Migrating VMware to OpenShift: Some Practical Guidance and Best Practices

Migrating and/or replatforming can be intimidating. And for good reason — there are often many complex and disparate systems with varying levels of tech debt, multiple teams, stakeholders, and business units involved. They need to be consulted, assist with pre- and post-migration activities, and often have aggressive timelines with little flexibility in terms of downtime or maintenance windows.

And all to say, having personally been involved in a number of large replatforming projects in my career for major enterprises (banking, healthcare, oil & gas) and government customers (U.S. Federal, state, and local), it’s often a thankless job. Best case scenario, customers and/or business users aren’t impacted or don’t notice the transition either during or after the fact. Often, months or even years of effort are devoted to ensuring a smooth and timely transition to the new platform — not dissimilar to the millions of man-hours devoted to updating or patching systems ahead of Y2K.

And as daunting as it may all sound, the best way to approach something as big or complex as a large migration is to break it down into smaller pieces.

The aim of this post is to provide you not with a comprehensive A to Z guide on how to migrate (as there are entire books written on the subject), but rather a bit of guidance and insight based on my personal experience; knowledge of the relevant technologies; and some important lessons learned.

Industry Challenges and Considerations

It likely won’t come as a surprise to say that organizations are facing challenges from multiple angles at the moment when it comes to technology, costs, speed-to-market, and competition. Below is a non-exhaustive list of challenges we witness with many of our existing customers and prospects.

Application Modernization

First and foremost, IT departments and development teams across the board have felt the steadily building pressure to modernize applications, and to shift from an infrastructure-centric to an application-centric approach to IT and application architecture. As recently as a mere decade ago, containers and microservice architecture were considered a novelty or academic exercise. Today, however, we are witnessing more and more applications and organizations embrace cloud-native architecture for greater portability, automation, and development velocity. Model/View/Controller architecture is out, and microservices and auto-scaling are in.

Expectation of Velocity

It seems everything is an app these days — whether on our mobile devices, smart TVs, car infotainment, or cars themselves. We, as consumers, have come to expect (for better or worse) frequent and nondisruptive updates and new capabilities in our existing products; that expectation has extended to our internal corporate or organizational systems as well.

And, as you can likely gather, this ability to support increase in velocity has real competitive advantages for organizations. A hypothetical example: Two competing companies, Acme Systems and Nadir Corp, function in an industry in which each shares 50% of the market. If Acme Systems successfully embraces a more flexible and agile architecture earlier or more effectively than Nadir Corp, it is able to innovate more quickly, achieve faster time-to-market, and deliver customer satisfaction at a higher cadence. Acme Systems is going to quickly win over Nadir Corp customers while retaining their existing business. So, while it could be characterized as a bandwagon argument, to your mother’s chagrin, sometimes it does make sense to jump off a bridge if all of your friends are doing it.

TASK DETAILS => Write the next part of the VMware-to-OpenShift migration text, picking up after its final sentence. The lines after this point are separate material and are not part of the VMware-to-OpenShift migration text.

SOURCE EXCERPT =>
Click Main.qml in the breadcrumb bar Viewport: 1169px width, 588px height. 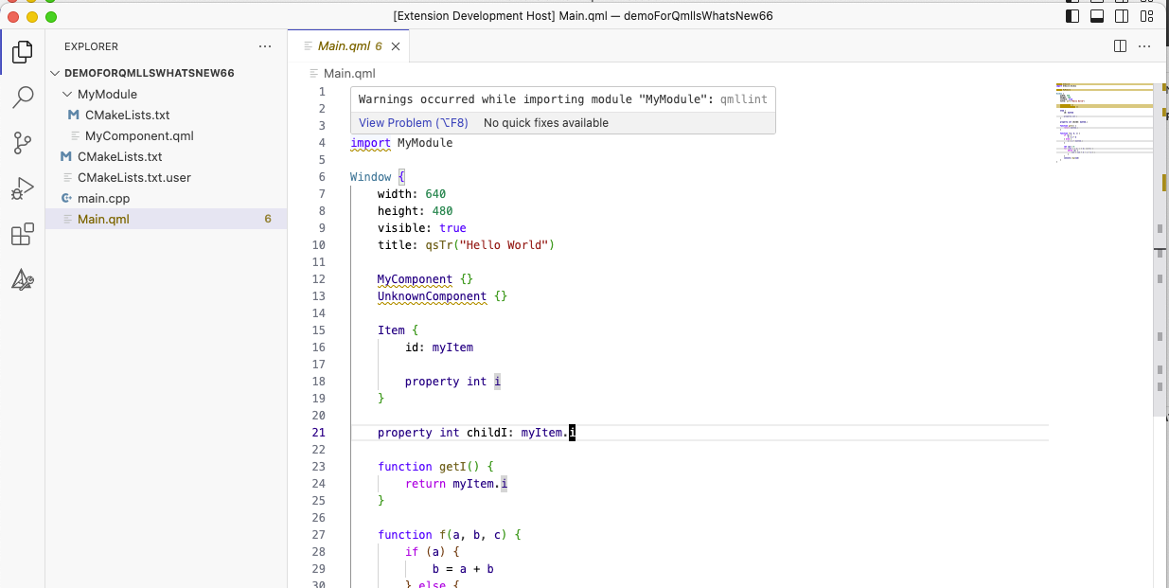(x=349, y=73)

TASK OUTPUT =>
Escalating Costs

It’s no secret that there have been some rather large acquisitions and consolidations in the technology industry of late. And while it doesn’t always lead to an increase in costs (e.g., licensing and support), it very often does. The cost to run the business systems has ballooned 3-5x in many cases, drawing into question existing long-term vendor relationships and how “locked-in” your organization may be. It’s all but guaranteed that when evaluating new pricing, some of these newly consolidated organizations are taking into account their lock-in and existing skillset in a particular set of technologies. Add in increasing capital costs (e.g., RAM), we’re behooved to leverage existing assets, such as storage and servers for whatever platform we choose to pursue.

Hybrid and Multi-Cloud

Whichever approach we choose, we need to ensure we don’t lock ourselves into or out of a specific software or cloud. We run the risk of having to re-do the exercise all over again should our new chosen vendor(s) or cloud provider(s) later decide to raise costs. We also need to be cognizant of failure domains, availability, peak-load sizing, and IT sprawl, ensuring we’re not spending unnecessarily to run “zombie workloads” or investing too much in on-premises hardware to size for peak load. Open source software can be a big help here, but we need to ensure that we can achieve stability, support, and interoperability in our chosen architecture.

Emerging Workloads

When choosing to replatform, we want to ensure we’re able to support existing workloads without kicking the can down the road to where later we won’t be able to support emerging workloads, such as Artificial Intelligence or Machine Learning. As it so happens, many patterns have already emerged where Kubernetes is the chosen platform for these new technologies, due to its ability to support diverse workloads, scale up and down easily, and efficiently allocate workloads to infrastructure.

Threat Landscape

AI isn’t only benefiting organizations and consumers — it’s also helping to lower the barrier for threat actors to design and execute sophisticated attacks, whether it’s data exfiltration, ransomware, or political hacktivism. Whichever platform or architecture we choose must have a security posture equal to, or greater than, our current platform to help better defend ourselves and our critical business data against attacks.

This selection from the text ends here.